O layout dos centros de dados de IA passará de uma concentração única para uma expansão nacional. Lee Jae-myung propôs que a Coreia do Sul precisa expandir a construção de centros de dados de IA em todo o país, permitindo que diferentes regiões atendam às demandas de infraestrutura de poder computacional e aplicações industriais. Os centros de dados de IA não são apenas salas de servidores; envolvem também acesso à eletricidade, sistemas de refrigeração, interconexão de rede, recursos terrestres, conformidade de segurança e custos operacionais de longo prazo. Para um país manufatureiro como a Coreia do Sul, se as instalações de poder computacional estiverem excessivamente concentradas na região da capital, continuarão a aumentar as restrições de recursos e também enfraquecerão a capacidade das regiões locais de absorver aplicações de IA.

A IA Física é outro destaque desta declaração. Ela enfatiza a transição da IA do espaço digital para o mundo físico, permitindo que robôs, equipamentos automatizados, linhas de produção industrial, sistemas logísticos e redes de sensores tenham capacidades mais fortes de percepção, tomada de decisão e execução.

Para que a IA Física se desenvolva, primeiro são necessários dados industriais. Grandes quantidades de dados de operação de máquinas, dados de inspeção de qualidade, dados de estado de equipamentos, dados de programação logística e dados de processos de produção estão dispersos em fábricas, parques industriais e sistemas de equipamentos. A Coreia do Sul planeja melhorar o sistema de coleta e utilização de dados industriais, promovendo a entrada desses dados no treinamento de modelos, otimização industrial e controle de robôs. Os chips e centros de dados fornecem poder computacional, o ambiente industrial fornece dados, e a IA Física conecta dados e dispositivos de execução, formando, em última análise, um ecossistema de aplicações voltado para manufatura, logística, robótica e serviços de automação.

O desenvolvimento regional equilibrado também está incluído no planejamento da infraestrutura de IA. Lee Jae-myung enfatizou que é necessário aliviar o problema da concentração excessiva de recursos na região da capital, permitindo que novas bases de semicondutores, centros de dados de IA e o ecossistema de IA Física impulsionem mais regiões a formar polos industriais. No passado, a Coreia do Sul dependia da região da capital e de algumas grandes empresas para formar um sistema de manufatura eficiente, mas os limites impostos pela concentração de eletricidade, água, terra e talentos estão se tornando evidentes.

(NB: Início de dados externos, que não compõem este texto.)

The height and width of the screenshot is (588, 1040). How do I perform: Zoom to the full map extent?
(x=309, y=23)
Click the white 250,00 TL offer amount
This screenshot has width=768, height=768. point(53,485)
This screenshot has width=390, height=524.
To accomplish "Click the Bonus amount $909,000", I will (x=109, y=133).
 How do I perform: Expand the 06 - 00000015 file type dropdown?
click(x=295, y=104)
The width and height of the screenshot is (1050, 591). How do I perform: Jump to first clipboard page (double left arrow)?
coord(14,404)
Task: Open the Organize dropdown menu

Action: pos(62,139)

Se o investimento em infraestrutura de IA continuar a usar o modelo de aglomeração em uma única região, poderá agravar ainda mais a escassez de recursos; se combinado com recursos locais de energia, terra, portos, parques industriais e universidades, há oportunidade de formar novas faixas de crescimento regional.

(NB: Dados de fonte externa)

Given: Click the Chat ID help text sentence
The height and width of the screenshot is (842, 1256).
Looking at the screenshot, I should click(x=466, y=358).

Para as empresas sul-coreanas, essa direção política afetará diretamente a Samsung Electronics, a SK Hynix, operadores de centros de dados, empresas de robótica, instituições de energia e água, empresas de construção e parques industriais locais. As fábricas de semicondutores precisam de eletricidade estável e água em grande escala, os centros de dados de IA precisam de energia de baixo custo e redes altamente confiáveis, e a IA Física precisa de ambientes fabris e dados industriais. Os três tipos de infraestrutura são interdependentes e determinarão conjuntamente se a Coreia do Sul conseguirá transformar a capacidade dos modelos de IA em capacidade de atualização da manufatura.

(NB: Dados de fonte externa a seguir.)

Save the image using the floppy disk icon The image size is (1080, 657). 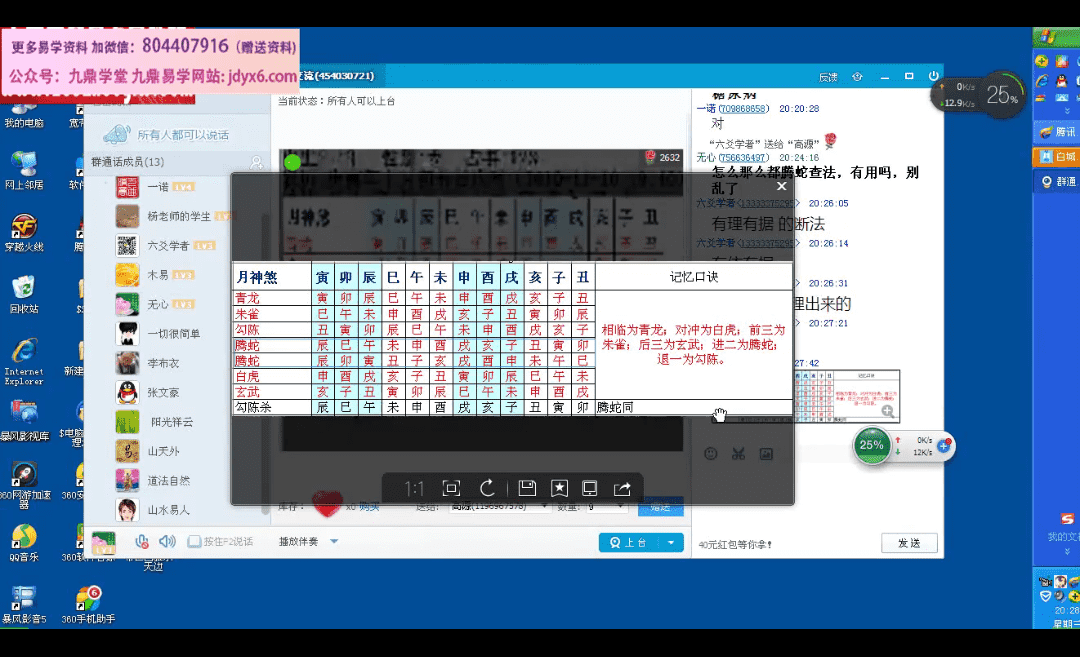[x=527, y=488]
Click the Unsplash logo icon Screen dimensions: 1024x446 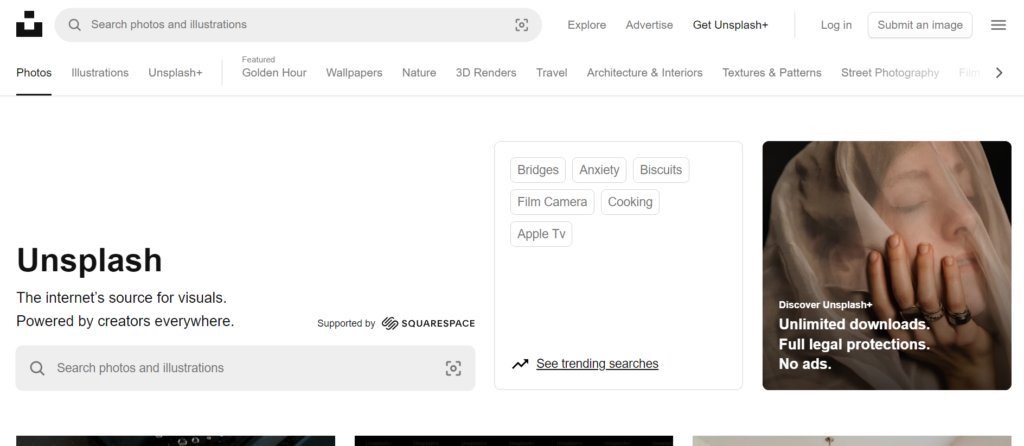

Ao colocar chips, centros de dados de IA e IA Física na mesma estrutura estratégica, a Coreia do Sul mostra que a competição em IA já se estendeu da competição por modelos únicos e empresas individuais para a competição em infraestrutura nacional, recursos energéticos, dados industriais e layout regional. A partir de agora, as novas escolhas locacionais de investimento, o suporte de eletricidade e água, a escala de investimento das empresas, a capacidade de acolhimento dos governos locais e o progresso na implantação de centros de dados de IA determinarão se essa estratégia passará de declarações políticas para a fase de construção de engenharia e aplicação industrial.